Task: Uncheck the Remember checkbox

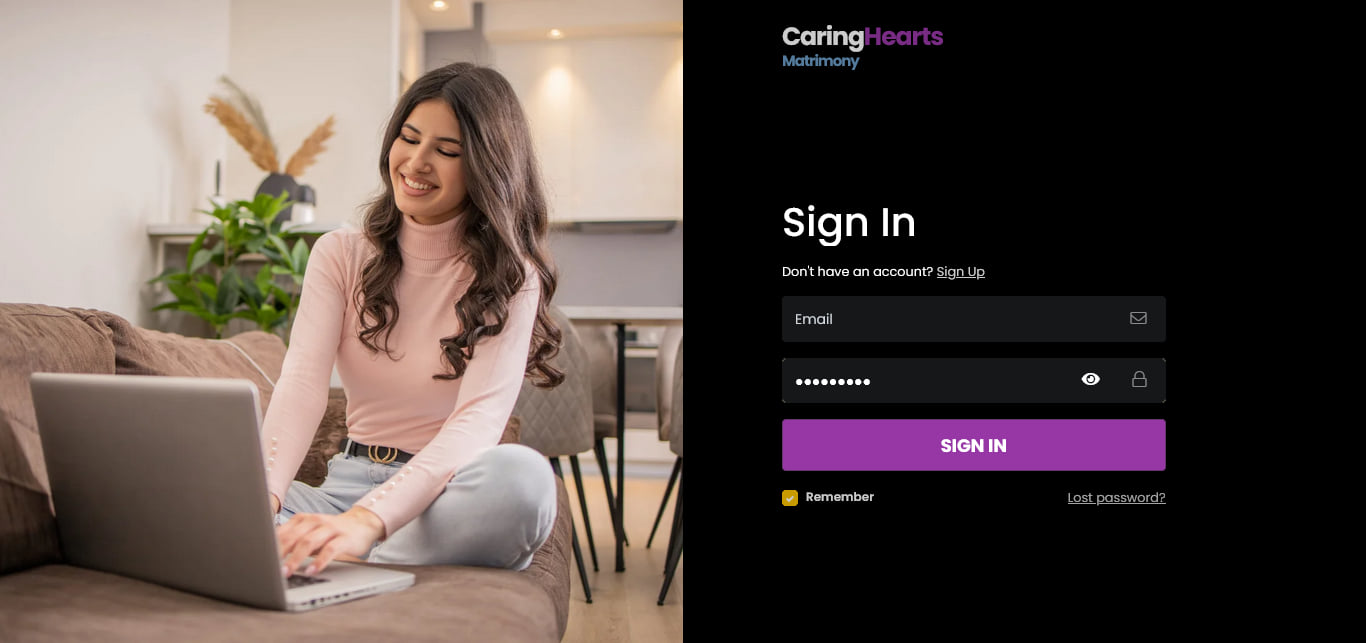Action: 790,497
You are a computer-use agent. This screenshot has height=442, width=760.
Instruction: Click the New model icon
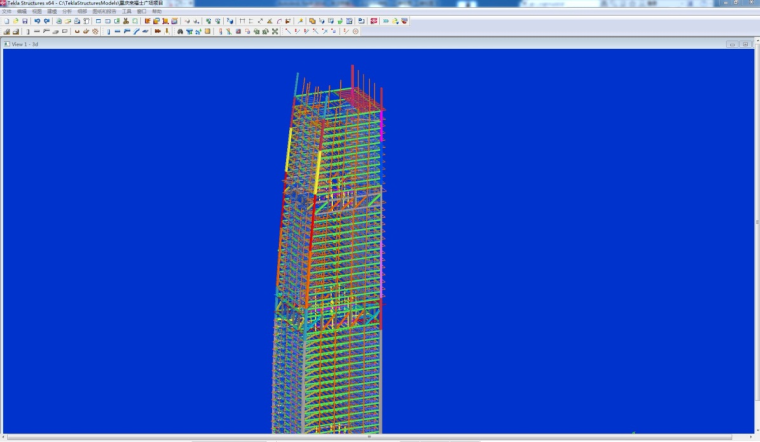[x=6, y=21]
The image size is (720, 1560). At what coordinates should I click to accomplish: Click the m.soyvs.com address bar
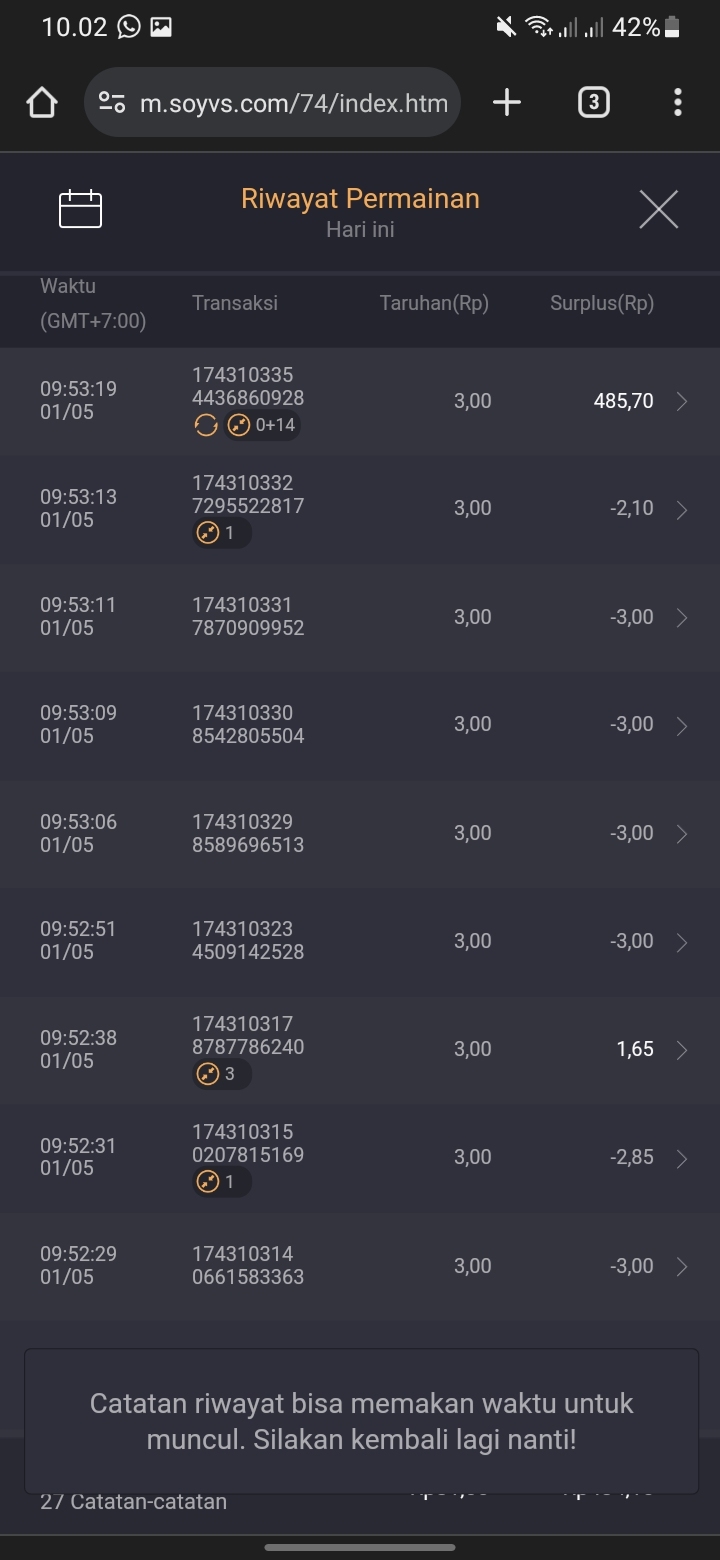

Exercise goal: In the records above, find the line that contains "You are a computer-use", then write it out along with every line after it, exactly, through the last one. Leave the pictures out.

Answer space:
You are a computer-use agent. This screenshot has height=442, width=760.
Instruction: Click the New model icon
[x=6, y=21]
The image size is (720, 1560). At what coordinates should I click to accomplish: Click the m.soyvs.com address bar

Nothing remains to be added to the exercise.